## [Verilen görev]
Aşağıdaki kayıtlarda "Viewport: 1489px width, 646px height." ifadesini içeren satırdan "click(684, 56)" ifadesini içeren satıra kadar olan satırları, her iki satır da dahil olmak üzere, hiçbir değişiklik yapmadan kopyalayınız.

━━━━━ Listelenen kayıtlar

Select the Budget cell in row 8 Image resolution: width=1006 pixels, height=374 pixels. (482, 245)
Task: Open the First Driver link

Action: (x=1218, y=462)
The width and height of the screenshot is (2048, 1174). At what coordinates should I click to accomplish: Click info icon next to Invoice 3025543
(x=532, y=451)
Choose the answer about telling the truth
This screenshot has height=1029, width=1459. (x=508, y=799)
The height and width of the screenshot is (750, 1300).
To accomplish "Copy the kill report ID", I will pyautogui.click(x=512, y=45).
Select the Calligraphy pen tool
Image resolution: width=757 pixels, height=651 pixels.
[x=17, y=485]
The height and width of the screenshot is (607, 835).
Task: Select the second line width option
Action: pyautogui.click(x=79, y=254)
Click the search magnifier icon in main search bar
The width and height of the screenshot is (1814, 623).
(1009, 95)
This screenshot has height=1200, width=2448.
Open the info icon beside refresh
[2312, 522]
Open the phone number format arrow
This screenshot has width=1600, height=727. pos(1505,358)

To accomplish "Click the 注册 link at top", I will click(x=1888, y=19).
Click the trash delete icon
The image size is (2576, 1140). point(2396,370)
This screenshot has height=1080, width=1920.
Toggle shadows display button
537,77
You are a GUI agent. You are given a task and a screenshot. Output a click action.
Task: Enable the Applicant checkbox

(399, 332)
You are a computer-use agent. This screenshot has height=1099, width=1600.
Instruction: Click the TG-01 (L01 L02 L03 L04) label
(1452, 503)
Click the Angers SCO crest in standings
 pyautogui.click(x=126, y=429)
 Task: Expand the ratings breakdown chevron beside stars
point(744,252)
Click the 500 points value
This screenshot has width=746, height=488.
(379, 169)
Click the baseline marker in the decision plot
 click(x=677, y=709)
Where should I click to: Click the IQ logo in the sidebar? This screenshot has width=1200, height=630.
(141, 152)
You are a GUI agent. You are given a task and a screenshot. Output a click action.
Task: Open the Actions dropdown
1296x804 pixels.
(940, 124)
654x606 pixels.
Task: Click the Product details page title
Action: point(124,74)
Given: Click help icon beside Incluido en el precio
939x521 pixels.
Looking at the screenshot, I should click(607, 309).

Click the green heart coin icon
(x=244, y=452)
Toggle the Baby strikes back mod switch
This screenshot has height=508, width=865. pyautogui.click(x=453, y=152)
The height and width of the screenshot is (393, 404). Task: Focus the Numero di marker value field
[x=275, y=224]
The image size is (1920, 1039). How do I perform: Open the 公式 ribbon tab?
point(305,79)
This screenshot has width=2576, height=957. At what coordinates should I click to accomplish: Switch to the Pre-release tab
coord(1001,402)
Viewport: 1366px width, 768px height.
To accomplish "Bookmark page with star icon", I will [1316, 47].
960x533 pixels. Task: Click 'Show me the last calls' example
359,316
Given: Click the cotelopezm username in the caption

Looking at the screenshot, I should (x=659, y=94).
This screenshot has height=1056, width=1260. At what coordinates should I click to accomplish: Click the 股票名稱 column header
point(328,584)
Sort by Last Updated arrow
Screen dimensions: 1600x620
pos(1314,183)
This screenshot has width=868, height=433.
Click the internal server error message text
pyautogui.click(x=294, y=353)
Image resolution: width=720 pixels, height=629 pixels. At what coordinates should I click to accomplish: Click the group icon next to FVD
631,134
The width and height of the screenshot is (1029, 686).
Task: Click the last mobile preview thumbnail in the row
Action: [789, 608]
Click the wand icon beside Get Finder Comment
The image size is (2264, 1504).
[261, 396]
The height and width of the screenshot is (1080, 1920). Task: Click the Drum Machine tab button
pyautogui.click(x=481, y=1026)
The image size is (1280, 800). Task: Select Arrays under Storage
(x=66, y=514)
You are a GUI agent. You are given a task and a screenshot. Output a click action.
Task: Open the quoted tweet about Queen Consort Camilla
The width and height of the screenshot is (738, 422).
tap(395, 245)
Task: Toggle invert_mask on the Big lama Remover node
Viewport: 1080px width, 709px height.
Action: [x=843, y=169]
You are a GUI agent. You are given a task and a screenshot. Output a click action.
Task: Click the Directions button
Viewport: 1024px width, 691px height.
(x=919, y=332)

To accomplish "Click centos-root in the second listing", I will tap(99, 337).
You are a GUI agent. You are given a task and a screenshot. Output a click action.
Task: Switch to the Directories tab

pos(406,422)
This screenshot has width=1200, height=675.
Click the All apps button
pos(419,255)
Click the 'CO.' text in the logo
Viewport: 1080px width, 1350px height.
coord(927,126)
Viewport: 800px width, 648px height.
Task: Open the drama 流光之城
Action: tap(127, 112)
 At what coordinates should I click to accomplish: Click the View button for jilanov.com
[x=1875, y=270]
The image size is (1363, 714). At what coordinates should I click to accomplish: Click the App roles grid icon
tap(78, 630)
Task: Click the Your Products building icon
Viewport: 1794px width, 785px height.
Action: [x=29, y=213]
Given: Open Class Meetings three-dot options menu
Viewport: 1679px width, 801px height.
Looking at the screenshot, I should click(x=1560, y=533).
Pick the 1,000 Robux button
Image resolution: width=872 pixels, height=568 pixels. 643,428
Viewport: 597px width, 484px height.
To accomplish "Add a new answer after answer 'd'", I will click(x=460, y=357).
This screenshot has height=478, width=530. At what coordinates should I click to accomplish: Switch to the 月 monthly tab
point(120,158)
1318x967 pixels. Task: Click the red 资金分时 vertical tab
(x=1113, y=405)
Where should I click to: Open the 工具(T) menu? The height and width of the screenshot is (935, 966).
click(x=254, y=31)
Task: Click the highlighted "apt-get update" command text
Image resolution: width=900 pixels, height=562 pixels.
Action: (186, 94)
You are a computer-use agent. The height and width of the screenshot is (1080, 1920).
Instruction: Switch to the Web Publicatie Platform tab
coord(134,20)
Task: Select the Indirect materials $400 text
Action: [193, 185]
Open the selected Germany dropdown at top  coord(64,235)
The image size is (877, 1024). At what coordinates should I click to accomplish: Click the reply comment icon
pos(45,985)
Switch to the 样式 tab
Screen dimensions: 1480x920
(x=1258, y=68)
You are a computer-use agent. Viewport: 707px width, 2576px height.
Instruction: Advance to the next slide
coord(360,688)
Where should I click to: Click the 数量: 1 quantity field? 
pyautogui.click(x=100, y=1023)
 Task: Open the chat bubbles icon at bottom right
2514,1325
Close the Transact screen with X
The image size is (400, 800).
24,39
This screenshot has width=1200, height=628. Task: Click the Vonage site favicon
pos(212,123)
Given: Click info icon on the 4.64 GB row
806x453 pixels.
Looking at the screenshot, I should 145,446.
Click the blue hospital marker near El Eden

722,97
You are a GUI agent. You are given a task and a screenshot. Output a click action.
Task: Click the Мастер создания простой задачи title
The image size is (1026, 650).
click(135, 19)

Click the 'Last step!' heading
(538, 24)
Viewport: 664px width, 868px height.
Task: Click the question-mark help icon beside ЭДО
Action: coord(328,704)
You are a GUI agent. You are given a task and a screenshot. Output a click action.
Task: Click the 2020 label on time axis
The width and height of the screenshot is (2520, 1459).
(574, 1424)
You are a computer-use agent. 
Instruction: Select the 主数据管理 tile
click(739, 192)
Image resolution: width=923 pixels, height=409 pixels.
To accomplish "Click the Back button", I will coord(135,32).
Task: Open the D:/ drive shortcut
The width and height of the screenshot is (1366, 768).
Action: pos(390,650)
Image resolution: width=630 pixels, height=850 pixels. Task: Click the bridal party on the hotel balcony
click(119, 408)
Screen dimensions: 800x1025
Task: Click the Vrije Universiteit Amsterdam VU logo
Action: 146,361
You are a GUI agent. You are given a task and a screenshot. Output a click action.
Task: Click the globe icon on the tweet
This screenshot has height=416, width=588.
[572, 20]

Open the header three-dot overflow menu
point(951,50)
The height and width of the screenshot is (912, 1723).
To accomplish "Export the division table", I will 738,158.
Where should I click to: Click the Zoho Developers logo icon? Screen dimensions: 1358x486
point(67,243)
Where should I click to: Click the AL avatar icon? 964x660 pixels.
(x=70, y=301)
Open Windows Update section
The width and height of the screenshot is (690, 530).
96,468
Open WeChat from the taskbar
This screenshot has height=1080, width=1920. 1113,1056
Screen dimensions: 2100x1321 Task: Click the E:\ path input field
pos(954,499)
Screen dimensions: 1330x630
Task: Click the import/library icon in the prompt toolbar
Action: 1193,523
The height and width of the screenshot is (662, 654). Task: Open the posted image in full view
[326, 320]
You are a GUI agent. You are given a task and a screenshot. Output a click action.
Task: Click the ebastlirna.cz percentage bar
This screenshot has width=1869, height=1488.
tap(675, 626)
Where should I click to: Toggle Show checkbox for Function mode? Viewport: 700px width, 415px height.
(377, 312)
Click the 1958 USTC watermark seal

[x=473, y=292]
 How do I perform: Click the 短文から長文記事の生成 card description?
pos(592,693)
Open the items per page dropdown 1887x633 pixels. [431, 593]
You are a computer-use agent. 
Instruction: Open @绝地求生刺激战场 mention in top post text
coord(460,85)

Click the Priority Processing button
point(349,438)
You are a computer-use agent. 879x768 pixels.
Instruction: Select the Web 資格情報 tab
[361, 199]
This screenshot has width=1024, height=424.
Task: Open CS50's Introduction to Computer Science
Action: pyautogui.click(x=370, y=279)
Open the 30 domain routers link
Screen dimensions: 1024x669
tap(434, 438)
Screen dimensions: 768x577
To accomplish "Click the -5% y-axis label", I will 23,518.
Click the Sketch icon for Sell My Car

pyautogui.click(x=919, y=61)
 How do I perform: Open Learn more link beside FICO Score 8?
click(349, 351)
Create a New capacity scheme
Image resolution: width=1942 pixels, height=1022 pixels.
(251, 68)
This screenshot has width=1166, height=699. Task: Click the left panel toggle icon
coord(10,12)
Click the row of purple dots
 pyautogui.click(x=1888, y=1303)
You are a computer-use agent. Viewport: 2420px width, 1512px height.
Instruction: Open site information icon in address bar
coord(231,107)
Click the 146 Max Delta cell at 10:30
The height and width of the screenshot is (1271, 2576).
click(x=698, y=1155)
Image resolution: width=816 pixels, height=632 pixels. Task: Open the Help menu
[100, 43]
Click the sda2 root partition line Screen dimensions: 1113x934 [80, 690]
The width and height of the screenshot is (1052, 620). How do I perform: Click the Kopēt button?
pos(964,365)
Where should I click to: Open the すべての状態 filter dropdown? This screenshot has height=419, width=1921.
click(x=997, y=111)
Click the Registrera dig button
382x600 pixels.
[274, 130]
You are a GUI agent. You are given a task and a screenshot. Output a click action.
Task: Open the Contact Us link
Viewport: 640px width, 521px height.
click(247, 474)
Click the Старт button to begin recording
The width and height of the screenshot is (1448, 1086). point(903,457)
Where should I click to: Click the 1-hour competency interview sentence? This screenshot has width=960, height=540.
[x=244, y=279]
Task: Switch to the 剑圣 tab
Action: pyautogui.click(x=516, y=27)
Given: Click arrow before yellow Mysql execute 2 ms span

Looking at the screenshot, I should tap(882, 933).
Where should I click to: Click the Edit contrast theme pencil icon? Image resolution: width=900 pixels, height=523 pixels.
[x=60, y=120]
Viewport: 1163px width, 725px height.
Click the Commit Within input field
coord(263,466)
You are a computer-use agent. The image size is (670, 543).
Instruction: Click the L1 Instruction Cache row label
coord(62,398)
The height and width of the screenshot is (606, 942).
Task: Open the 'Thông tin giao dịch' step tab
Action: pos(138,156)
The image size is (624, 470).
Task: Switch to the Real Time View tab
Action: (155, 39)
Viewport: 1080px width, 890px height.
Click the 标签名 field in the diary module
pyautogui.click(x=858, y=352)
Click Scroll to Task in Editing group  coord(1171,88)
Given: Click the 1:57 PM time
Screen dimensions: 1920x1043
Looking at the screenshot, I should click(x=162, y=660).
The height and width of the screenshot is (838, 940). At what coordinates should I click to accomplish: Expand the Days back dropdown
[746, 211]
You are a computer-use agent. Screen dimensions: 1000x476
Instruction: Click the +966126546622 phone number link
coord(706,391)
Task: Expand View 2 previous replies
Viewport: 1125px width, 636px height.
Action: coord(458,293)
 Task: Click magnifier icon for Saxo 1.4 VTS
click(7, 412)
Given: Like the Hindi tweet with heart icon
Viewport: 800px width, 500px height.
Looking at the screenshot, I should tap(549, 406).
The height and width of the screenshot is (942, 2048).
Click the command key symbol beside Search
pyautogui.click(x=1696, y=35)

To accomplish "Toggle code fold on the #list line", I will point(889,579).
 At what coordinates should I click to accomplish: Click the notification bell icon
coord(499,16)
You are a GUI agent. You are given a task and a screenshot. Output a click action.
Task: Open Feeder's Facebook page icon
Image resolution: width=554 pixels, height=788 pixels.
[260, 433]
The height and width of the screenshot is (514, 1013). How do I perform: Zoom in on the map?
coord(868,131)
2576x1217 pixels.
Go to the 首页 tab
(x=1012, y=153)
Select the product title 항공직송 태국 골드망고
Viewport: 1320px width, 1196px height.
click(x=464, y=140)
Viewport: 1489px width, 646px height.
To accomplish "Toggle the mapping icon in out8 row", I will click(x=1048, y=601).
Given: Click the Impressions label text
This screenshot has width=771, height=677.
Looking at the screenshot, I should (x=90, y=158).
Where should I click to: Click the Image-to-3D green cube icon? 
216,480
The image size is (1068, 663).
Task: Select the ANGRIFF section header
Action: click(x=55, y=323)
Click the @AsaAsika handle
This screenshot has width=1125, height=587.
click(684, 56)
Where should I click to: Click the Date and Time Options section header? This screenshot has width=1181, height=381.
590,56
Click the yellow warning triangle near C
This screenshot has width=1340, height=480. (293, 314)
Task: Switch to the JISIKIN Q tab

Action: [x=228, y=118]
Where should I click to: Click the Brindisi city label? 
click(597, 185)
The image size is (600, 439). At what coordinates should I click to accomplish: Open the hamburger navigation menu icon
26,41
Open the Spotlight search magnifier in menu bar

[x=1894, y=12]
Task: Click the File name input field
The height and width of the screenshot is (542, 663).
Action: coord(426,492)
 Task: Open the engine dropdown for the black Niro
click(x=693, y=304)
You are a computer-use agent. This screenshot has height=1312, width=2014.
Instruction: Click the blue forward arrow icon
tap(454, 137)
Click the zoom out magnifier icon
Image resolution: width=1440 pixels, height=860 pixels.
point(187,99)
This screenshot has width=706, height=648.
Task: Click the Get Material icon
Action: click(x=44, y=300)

━━━━━━━━━━

## [Alıştırma sonucu]
Viewport: 1489px width, 646px height.
To accomplish "Toggle the mapping icon in out8 row", I will click(x=1048, y=601).
Given: Click the Impressions label text
This screenshot has width=771, height=677.
Looking at the screenshot, I should (x=90, y=158).
Where should I click to: Click the Image-to-3D green cube icon? 
216,480
The image size is (1068, 663).
Task: Select the ANGRIFF section header
Action: click(x=55, y=323)
Click the @AsaAsika handle
This screenshot has width=1125, height=587.
click(684, 56)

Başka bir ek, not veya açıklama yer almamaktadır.